O
tema casamento teve uma atenção especial pelo saudoso psiquiatra e educador
Flávio Gikovate (1943-2016), que nas suas analise sobre as relações afetivas entendia
o quanto as pessoas se machucam quando estão envolvidas e tomadas de amor pelo
outro. Quando na verdade, poderia ser ao contrário. Do ponto de vista teórico,
os casamentos com altos e duradouros lances de romantismo deveriam ser muito
mais frequentes que aqueles baeados em uma sexualidade rica e exuberante. Mas,
na prática, isso não ocorre. Não que seja tão comum às uniões sexualmente
satisfatórias, mas que são raríssimos os casais que conseguem viver, ao longo
de vários anos, uma experiência sentimental iluminada e prazenteiro, daquelas
de encher o coração de alegria e os olhos de lágrimas, de tanta emoção.
Por
outro lado, as coisas costumam ser mal colocadas desde o começo. A grande
maioria dos casamentos ocorre entre uma pessoa apaixonada e outra que prefere
ser objeto da paixão. Enquanto a primeira, talvez mais generosa, oferece a
segunda que é mais egoísta, o seu amor, sendo que a mais generosa tem a coragem
de amar. A egoísta tem medo de sofrer e se protege da dor do amor ao não se
abrir demais para a relação.
Os
casamentos desse tipo apresentam momentos iluminados e muito prazenteiros, é
claro. Possibilitam até mesmo uma vida sexual de permanete conquista. Sim,
porque o egoísta nunca se entrega totalmente ao outro, de modo que o generoso
estará sempre tentando conquistá-lo. Esse fenômeno costuma gerar alguns
instantes de profundo encontro, mas são momentos, que logo se desfazem. E o
corre-corre das brigas e da luta pela conquista volta. No entanto, esse é
apenas um dos aspectos da questão em pauta.
Outro
fator de peso está nas diferenças de temperamento, de gosto de interesses. Na
vida prática, no dia a dia, as divergências de opinião e a falta de um projeto
comum provocam irritação permanente. E isso não vale só para as grandes
diferenças. O cotidiano se faz realmente nas pequenas coisas: “Onde vamos jantar? Que amigos vamos convidar? Onde
vamos passar as férias? A que filme
vamos assistir?” E assim por diante. São justamente estas pequenas
contradições que provocam a irritação, a raiva e, portanto, a maioria das
brigas. As afinidades aproximam as pessoas, enquanto as diferenças as afastam.
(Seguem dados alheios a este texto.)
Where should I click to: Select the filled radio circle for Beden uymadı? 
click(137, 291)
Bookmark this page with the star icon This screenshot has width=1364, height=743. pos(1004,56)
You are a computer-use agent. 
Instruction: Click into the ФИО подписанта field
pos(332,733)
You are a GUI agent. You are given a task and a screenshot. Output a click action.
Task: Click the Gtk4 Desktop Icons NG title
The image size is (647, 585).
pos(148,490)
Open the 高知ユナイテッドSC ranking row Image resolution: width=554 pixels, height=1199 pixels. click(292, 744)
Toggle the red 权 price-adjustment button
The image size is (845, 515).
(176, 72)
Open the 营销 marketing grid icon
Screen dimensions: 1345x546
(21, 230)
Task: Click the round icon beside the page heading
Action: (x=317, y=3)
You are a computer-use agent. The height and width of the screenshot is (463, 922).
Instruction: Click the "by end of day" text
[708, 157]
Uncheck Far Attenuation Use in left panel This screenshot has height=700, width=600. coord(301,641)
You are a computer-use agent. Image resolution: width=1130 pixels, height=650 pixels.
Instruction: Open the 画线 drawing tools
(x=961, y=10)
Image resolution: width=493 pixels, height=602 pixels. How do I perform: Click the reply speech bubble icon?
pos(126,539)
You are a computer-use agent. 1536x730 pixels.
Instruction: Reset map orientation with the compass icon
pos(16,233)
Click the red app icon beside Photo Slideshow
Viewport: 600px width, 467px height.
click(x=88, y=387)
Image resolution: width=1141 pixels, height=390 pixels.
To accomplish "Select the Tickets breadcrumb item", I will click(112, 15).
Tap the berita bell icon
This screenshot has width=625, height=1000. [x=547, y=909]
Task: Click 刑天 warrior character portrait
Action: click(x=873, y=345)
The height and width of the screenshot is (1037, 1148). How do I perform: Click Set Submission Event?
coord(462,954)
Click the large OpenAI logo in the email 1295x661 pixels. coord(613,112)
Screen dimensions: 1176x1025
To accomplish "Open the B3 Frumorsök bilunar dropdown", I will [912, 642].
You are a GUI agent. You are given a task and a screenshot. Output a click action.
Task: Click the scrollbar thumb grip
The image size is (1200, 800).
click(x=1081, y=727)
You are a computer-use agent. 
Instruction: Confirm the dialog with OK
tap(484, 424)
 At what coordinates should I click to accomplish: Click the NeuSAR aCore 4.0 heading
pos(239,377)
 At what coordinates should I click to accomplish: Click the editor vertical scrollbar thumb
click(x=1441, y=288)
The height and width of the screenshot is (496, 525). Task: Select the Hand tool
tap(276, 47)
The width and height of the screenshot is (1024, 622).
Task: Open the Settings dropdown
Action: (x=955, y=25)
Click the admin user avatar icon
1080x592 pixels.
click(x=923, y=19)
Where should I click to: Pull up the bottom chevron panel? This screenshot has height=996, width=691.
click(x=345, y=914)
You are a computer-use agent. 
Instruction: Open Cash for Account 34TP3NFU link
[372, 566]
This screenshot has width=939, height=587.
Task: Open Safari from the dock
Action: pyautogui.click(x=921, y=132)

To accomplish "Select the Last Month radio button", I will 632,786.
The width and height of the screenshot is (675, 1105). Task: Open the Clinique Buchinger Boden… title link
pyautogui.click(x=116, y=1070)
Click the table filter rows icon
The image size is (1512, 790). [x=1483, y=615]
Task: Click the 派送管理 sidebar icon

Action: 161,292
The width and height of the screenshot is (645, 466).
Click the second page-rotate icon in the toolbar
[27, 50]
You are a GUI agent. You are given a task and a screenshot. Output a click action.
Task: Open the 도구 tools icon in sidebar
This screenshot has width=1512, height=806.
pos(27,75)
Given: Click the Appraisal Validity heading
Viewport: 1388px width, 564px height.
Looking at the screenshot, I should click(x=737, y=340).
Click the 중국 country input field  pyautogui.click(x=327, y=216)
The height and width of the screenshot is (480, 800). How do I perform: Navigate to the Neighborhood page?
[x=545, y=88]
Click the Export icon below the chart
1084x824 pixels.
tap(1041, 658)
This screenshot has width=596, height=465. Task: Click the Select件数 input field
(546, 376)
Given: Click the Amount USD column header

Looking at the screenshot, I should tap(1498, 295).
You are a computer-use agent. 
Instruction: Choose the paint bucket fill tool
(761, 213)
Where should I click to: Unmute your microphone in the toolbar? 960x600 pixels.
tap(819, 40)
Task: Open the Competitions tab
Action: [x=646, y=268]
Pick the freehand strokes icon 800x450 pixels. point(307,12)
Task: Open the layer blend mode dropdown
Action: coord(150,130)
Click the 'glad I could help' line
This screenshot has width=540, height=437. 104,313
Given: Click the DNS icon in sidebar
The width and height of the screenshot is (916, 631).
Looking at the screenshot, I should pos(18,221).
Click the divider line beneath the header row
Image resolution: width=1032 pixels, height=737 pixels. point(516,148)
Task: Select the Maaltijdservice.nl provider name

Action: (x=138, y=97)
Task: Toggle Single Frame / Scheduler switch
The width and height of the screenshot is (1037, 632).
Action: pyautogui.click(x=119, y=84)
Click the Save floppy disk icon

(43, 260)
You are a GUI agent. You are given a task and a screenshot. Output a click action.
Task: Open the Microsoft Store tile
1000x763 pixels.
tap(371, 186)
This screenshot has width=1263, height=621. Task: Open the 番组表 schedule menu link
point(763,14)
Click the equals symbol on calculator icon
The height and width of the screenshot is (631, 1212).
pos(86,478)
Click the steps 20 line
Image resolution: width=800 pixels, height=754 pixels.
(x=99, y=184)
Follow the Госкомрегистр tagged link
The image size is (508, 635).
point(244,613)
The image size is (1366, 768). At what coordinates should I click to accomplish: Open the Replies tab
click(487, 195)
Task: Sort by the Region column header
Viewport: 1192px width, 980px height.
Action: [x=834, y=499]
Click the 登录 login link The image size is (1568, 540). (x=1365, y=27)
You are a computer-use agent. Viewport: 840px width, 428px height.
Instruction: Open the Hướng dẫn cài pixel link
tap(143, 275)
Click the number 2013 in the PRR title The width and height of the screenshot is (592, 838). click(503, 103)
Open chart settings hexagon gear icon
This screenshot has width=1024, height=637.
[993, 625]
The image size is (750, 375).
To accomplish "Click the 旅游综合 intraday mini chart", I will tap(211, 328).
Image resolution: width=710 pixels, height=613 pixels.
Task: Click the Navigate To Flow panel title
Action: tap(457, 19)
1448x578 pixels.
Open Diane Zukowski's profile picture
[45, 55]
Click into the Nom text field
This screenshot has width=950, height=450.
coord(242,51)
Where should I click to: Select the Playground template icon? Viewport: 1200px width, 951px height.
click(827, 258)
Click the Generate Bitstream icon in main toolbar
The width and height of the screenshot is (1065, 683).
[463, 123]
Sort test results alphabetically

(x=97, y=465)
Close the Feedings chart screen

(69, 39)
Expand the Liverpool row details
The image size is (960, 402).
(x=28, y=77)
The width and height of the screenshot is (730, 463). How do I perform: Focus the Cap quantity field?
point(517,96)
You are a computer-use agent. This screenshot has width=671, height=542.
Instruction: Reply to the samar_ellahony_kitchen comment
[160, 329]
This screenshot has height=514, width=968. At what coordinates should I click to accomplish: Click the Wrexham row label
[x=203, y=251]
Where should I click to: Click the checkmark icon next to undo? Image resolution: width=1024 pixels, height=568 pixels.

Além do mais, a oposição é a raiz da inveja: “o baixo inveja o alto; o gordo, o magro; o preguiçoso, o determinado; o
introvertido, o sociável”. Em outras palavras, a inveja é inimiga do
diálogo. Nesse tipo de união, as brigas serão o normal e os momentos de
encontro e harmonia serão exceções cada vez mais raras.
Argumenta
Gikovate que do ponto de vista teórico, a felicidade romântica no casamento
poderia ser bastante comum porque o amor não padece do desejo de novidade que
tanto agrada ao sexo. Ao contrário, o amor é apego, é vontade de aconchego, de
tranquila intimidade. Trata-se de um sentimento que floresce e frutifica melhor
quando tudo é exatamente igual e antigo. Gostamos da nossa casa, daquela velha
roupa que nos agasalha tão bem. Gostamos de voltar aos mesmos lugares do
passado, da nossa cidade, terra querida como Botucatu-SP e Marília-SP, isto é
um casamento perfeito. Queremos também sentir essa solidez e estabilidade com o
nosso parceiro amoroso. Amor é paz e descanso e deriva justamente do fato de
uma pessoa conhecer e entender bem a outra. Por isso, é importante que as
afinidades, as semelhanças, predominem sobre as diferenças de temperamento,
caráter e projetos de vida.
Portanto,
seres humanos que se afinam na relação amorosa, poderão viver uma história de
amor rica e de duração ilimitada. Não terão motivos para divergências. Não
sentirão inveja. Dos raros casais que vivem em harmonia, só podem tirar lições
das experiências, na perspectiva de que cada um deve procurar se unir para o
bem comum do casal. Só assim o amor não será um momento fugaz. Para que a
intimidade não se transforme em tédio e continue a ser rica e estimulante, é
necessário que o casal faça planos em comum e que depois se empenhe em
executá-los. Contudo, a vida é um veículo de duas rodas: só se equilibra em
movimento. Para que duas pessoas se tornem uma unidade é preciso criar um
objetivo: ter um ideal de vida. Seja qual for, é a cumplicidade que transforma
o amor em algo fundamental. Fazer planos é sempre uma aventura excitante. É
sobre eles que mais adoramos sonhar juntos.